Papua New Guineans are able to contact relatives back in their villages by phone for the first time. The arrival of 3G has enabled people to go online throughout the country, accelerating the attractions of Facebook, which has already attracted 35,000 users.
Groups of young social and environmental activists -- such as Act Now, Patriots, and The Voice, are building their numbers rapidly via such new technology, and also propelled by a growing rejection of the old politics of PNG: the parliamentary numbers game and the domination of money politics.
A "consultancy" firm run by one lobbyist from Enga province in the Highlands, the populous, high-energy but sometimes unruly region that is coming to dominate much of the country's business and politics, is named, with breathtaking frankness, Money Talks Ltd.
A massive hoarding at the start of the road to the parliament carries the unadorned biblical text of Proverbs 29:2: "When the righteous are in authority the people rejoice. But when the wicked rule, the people suffer."
Chronox Manek is among those sufferers. By rapid evasive action with his car, he only narrowly escaped an assassination attempt 15 months ago by gunmen outside his home but still requires treatment for his left arm where one of the bullets hit home.
He is the Chief Ombudsman, whose most contentious role is to police the leadership code that is the prime tool for combating corruption in PNG.
The foyer to the Ombudsman Commission's office displays posters with cartoons. One shows a sleek politician urging a group of peers: "All those in favour of the construction of this hotel, say aye." A thought bubble is emerging from his head at the same time: "On my block of land!"
Another has an Asian figure saying to an official: "I know you can't accept a bribe. It's illegal. But this is just a loan. Pay me back whenever you can."
The stakes have never been higher in PNG, and thus the institutions established at independence by Australia have never been under such siege, especially the legal system.

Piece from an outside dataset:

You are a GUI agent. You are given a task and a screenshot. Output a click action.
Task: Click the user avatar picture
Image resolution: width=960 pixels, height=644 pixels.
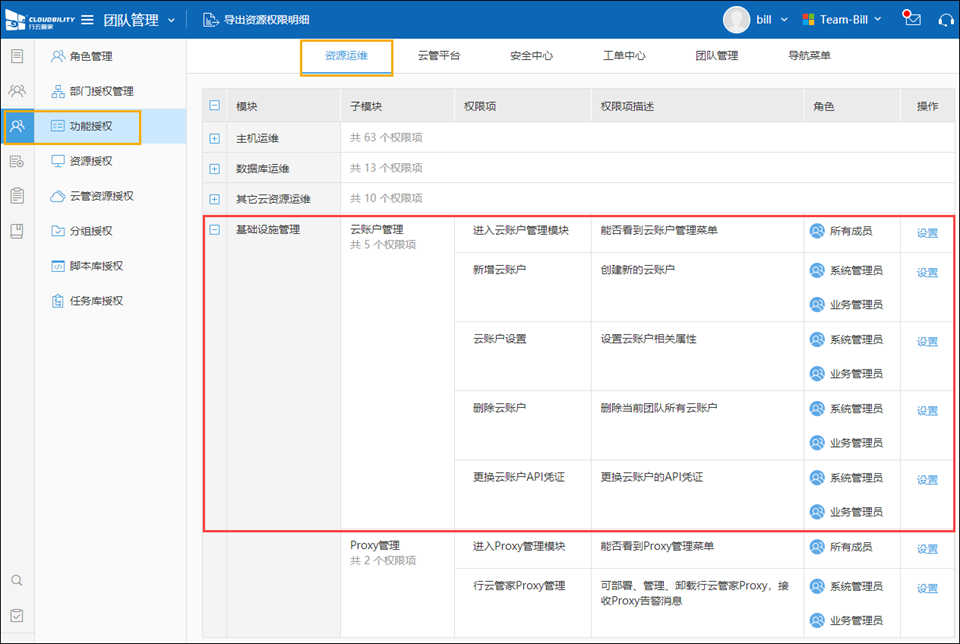737,19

Manek, who for many years was the top public prosecutor and has been the leading public defender, and has a master's in law from the University of Melbourne, only pursues a limited number of targets at a time.
It is thus all the more extraordinary that the police have failed to make any charges over this assassination attempt on one of the country's top constitutional office holders.
Manek tells Inquirer: "I'm left without information about what's going on" over the case. "But it's happened, and I'm moving on."
He believes corruption began its insidious undermining of the country's governance in the early 1980s, when PNG opened up to the logging industry.
"Our world was no longer an Australian-focused one but a much bigger world", in this case, that of Asian timber corporations.
Manek's favourite motto is "no sweat, no get".
He believes that has been undermined by a growing culture of taking short cuts to getting rich. And he is keen to educate the public that it is its right to insist that governments deliver citizens the services they are paying for.
"I want to educate the leadership that the public is right," Manek says.
Another figure who is urging on this shift to a new form of leadership in PNG is Powes Parkop, a young former journalist and human rights lawyer who is the Governor of Port Moresby.
He has gained a reputation for cleaning up the city and beautifying it, for new fountains, for Christmas lights, for his organising of family events in the evenings to "reclaim the night" from the rascal gangs,, with some positive indications: young hoodlums being chased away from evening big-screen relaying of rugby league games.
"We need to change the political culture and quickly," Parkop says. "It has gone bad in PNG and we must alter that so that many other changes can happen, too. Too many people have effectively been disenfranchised, socially and economically.
"People have migrated here to Moresby looking for the land of milk and honey, and have found instead a place that is not so rosy."
Sam Basil is another new-generation MP, a young businessman from Bulolo in Morobe province, scene of an early gold rush 80 years ago and where top global mining houses are building or planning to build world-sized mines.
Basil uses Facebook extensively in communicating his views, with his supporters and others.
He says he is concentrating much of his efforts on helping give the public accounts committee of the parliament the teeth it needs.
Paul Barker, executive director of the private-sector-funded Institute of National Affairs, says it's crucial that the government ensures that benefits flow broadly from the new resource projects, especially from the ExxonMobil led gas deal.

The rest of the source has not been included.